Interesting. Thought I would give it a try. Don't have enough resolution with my scope. Charted clad quarter decay at 150, 300, 450, 600, 750, 900 and 1050us Tx. Looked like voltage was about 63% of volts at 1050us with Tx=150us. Made a chart for starting at 2 or 3V with long Tx time(at least 6x target tau), wondering if it might be correct. Could you try with your tester? Start with 1ms Tx. Adjust cursor at 3V(time at 3V), then adjust Tx time for 1.8964V(1 tau)at same time and record Tx time.

Charted some copper rings. Charted to see the effect of doubling diameter and increasing resistance eight times. 20 and 40mm diameter with AWG 19 and AWG 10. AWG 19 eight times the resistance AWG 10.

Charted the HyperPhysics chart with 10 equal minor divisions/decade to match the charts, log out with the Target Response Tester. Can compare calculated change in detection distance for 1minor change with different size coils at different detection distances.

forgot to label X axis, target distance mm

I've done a few more refinements to my Mk2 test setup and another set of measurements on clad and silver quarters. I could not fully comply with the suggestions in post 220 but made tests on both coins starting at 200, 400, and 600uS after Toff with TX width of 1mS. I expanded the Picoscope traces as much as possible and took readings from the Y cursors at the three different measurement start points. I then took 36.8% of that reading in mV to find the level for the second cursor. The time difference for the TC was read from the two X axis cursors.

Starting with the clad at 200uS start TC = 131.8uS. At 400uS, TC = 133.4uS. At 600uS, TC = 147uS.
For the silver quarter at 200uS, start TC = 166.1uS, At 400uS, TC = 172.3uS. At 600uS, TC = 183uS.

Virtually the same results occurred with both 250 and 750mA TX levels (constant current).

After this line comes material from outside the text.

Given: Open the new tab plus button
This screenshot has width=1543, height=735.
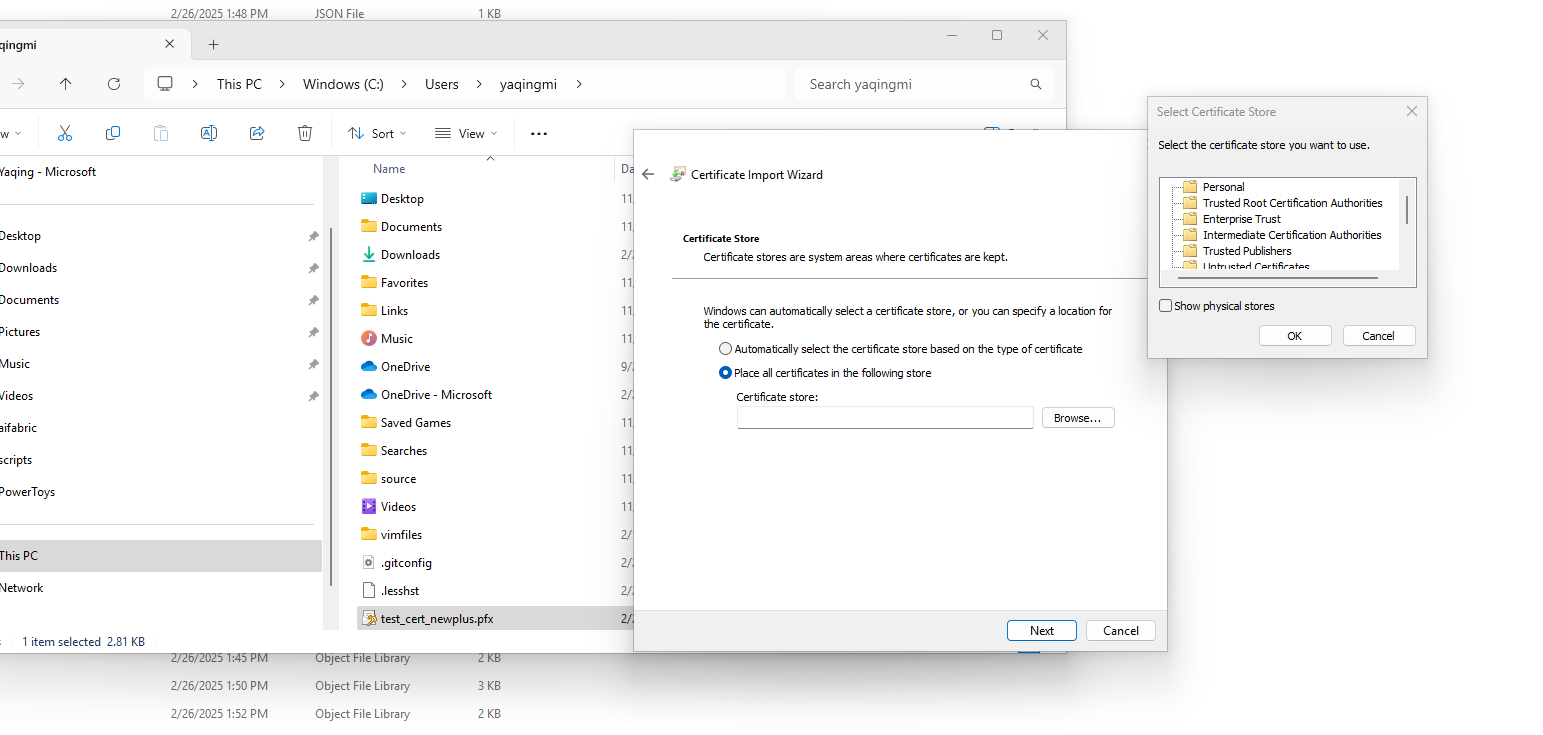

It looks as though the single exponential occurs quite late in the decay, probably starting around 600uS (a bit less for the clad), but becomes more difficult to measure accurately as the signal decays into the noise level. The TX amplitude could be increased to lift these lower signal levels, but even at 750mA the sensor coil is warming up and I wouldn't like to take it above 1A.

The other method of measuring TC was to take the whole decay to -99% and divide by five. This really neglects diffusion effects at early and mid times and gives an average figure over the whole decay. This may be more appropriate for wire rings using thin wire.

This has been an interesting exercise and useful for me in helping to refine my test instrumentation for magnetic soil measurement. The Mk2 instrument I am working on, hopefully can do both this and conductivity measurements on conductive objects as well. A recently acquired book entitled 'Soil Magnetism - Applications in Pedology, Environmental Science and Pedology' by Neli Jordanova shows how important this subject is not only for metal and mine detection, but in other areas of scientific interest.
My posts on the subject of target responses to coins, nuggets etc will now taper off for two reasons. One is that I am shortly moving house and workshop to a new location and there is a lot of packing and dismantling to do over the next couple of months. The other is that I must eventually get back to magnetic soil testing so that I can demonstrate an improved PI intrument in this area. (Magnetic Viscosity Meter Mk2).

Health has also been an issue for me for almost a year but last week was given the 'all clear' to carry on normal life. Having been confined to largely stay indoors, practical metal detecting was not an option. Doing a bit of development and experimental work helped greatly in preventing boredom during that period, but in this coming year I want to get out more and as the new location is close to the beach, I will no doubt be again spending some time detecting.

I shall certainly follow what Green, Skippy and others come up with on this subject and make short posts, if appropriate. However, I must start packing up my test gear this week and will not be able to do further measurements.

Eric.

Hi Eric

Good luck on your move. Thanks for the testing and suggestions. Looking forward to more after your move.

Yes, best wishes for your house move, Eric.

I may as well add that I'm going to be very busy for the next month due to a sad family-related event. So don't expect too much from me, though I'll try.